**EXERCISE DESCRIPTION**.
When checking the entries below, count every line with the word "Iran", then give only that number.

**STORED DATA**.
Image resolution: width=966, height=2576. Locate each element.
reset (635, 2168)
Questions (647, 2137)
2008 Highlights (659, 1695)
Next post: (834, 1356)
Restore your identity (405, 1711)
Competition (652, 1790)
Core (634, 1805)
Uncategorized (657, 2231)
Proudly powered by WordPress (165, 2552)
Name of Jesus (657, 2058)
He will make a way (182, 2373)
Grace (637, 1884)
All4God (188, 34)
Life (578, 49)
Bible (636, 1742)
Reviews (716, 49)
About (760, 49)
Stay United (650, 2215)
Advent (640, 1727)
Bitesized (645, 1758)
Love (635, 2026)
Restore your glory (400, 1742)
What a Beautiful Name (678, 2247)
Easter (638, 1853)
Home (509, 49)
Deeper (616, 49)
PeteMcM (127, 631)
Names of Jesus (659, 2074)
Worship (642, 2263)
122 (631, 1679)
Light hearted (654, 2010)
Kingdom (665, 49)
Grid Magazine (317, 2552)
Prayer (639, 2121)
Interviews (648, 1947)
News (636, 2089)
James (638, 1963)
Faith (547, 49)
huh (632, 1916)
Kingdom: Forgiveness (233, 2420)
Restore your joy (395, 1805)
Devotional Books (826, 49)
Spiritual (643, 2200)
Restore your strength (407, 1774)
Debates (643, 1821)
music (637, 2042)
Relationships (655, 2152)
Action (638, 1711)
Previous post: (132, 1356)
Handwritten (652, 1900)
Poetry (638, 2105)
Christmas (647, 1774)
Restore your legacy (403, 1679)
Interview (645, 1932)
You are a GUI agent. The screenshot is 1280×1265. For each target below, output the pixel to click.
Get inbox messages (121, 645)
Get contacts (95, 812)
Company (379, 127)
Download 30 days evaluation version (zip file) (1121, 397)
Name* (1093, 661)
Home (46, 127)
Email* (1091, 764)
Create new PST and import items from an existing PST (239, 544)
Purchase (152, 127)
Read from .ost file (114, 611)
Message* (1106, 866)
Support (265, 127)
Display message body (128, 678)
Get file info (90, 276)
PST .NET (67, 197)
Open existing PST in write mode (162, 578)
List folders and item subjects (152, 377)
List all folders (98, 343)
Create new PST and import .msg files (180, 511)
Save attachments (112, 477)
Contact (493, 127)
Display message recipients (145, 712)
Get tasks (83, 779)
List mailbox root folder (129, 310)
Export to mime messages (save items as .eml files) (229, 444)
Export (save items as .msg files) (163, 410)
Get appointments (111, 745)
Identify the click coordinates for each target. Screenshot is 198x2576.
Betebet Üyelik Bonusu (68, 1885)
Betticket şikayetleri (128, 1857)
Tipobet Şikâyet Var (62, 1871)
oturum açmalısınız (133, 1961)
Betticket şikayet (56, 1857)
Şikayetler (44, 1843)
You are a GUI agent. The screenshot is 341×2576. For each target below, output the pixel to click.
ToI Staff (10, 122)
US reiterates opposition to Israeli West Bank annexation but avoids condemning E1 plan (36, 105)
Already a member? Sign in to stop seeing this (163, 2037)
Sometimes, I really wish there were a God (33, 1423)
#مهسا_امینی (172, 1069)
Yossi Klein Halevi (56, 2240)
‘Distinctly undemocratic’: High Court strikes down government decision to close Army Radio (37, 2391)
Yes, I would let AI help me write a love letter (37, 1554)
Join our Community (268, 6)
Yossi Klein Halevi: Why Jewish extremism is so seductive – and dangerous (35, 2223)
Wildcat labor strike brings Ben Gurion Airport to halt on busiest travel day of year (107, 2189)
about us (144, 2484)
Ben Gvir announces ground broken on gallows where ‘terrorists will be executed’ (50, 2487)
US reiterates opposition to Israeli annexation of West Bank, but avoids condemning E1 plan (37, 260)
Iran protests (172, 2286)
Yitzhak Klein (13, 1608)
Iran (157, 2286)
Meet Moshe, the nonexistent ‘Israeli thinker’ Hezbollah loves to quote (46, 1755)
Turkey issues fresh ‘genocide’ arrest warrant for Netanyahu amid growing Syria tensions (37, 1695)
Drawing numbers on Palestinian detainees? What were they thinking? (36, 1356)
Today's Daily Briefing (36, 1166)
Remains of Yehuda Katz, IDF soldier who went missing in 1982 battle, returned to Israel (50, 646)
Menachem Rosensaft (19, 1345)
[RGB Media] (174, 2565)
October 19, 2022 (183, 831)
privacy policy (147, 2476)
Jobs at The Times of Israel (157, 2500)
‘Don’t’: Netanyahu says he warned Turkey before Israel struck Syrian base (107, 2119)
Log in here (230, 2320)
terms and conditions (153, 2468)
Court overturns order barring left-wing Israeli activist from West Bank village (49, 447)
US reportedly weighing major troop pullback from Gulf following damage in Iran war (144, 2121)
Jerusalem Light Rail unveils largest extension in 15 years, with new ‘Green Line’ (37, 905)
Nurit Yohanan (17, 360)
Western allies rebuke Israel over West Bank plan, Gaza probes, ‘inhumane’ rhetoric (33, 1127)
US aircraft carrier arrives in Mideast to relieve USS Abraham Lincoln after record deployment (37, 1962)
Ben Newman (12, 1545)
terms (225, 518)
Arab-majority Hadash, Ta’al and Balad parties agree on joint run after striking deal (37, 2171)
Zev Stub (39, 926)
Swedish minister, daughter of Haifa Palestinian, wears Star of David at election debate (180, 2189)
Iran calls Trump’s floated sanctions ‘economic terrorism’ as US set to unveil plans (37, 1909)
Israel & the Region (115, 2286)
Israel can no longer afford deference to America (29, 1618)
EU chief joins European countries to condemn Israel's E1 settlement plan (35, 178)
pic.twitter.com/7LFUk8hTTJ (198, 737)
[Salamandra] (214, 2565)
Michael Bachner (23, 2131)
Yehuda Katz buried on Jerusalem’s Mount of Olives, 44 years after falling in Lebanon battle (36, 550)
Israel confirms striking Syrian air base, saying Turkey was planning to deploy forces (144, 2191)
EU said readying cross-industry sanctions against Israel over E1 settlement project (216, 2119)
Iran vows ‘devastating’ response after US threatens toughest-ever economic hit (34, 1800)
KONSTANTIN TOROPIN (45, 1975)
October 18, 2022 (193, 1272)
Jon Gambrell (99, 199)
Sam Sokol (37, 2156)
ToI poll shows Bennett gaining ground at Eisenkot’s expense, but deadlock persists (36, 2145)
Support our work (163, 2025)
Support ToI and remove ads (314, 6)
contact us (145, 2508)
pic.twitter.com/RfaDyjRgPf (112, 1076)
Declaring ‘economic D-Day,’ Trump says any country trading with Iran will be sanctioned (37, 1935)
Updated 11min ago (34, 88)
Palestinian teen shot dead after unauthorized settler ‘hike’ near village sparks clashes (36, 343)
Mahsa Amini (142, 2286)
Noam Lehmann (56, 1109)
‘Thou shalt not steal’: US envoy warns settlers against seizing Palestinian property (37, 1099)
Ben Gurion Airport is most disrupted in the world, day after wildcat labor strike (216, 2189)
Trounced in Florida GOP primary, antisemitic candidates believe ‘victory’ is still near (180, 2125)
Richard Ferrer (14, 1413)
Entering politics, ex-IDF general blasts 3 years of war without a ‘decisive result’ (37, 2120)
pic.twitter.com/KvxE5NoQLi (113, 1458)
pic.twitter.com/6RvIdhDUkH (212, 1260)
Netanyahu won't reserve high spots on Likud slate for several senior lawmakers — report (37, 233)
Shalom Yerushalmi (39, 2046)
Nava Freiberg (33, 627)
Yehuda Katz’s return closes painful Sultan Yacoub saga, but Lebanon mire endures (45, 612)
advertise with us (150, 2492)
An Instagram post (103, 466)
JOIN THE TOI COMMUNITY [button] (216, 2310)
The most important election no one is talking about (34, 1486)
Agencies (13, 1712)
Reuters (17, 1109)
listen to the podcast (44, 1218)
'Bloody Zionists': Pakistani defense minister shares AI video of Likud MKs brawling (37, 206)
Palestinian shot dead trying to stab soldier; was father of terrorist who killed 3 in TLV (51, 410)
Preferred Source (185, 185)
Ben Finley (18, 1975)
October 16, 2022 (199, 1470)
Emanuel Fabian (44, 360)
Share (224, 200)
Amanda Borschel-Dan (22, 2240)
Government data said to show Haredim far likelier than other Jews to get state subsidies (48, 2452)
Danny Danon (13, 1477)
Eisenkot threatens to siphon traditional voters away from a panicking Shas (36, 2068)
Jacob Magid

**RESULT BELOW**.
6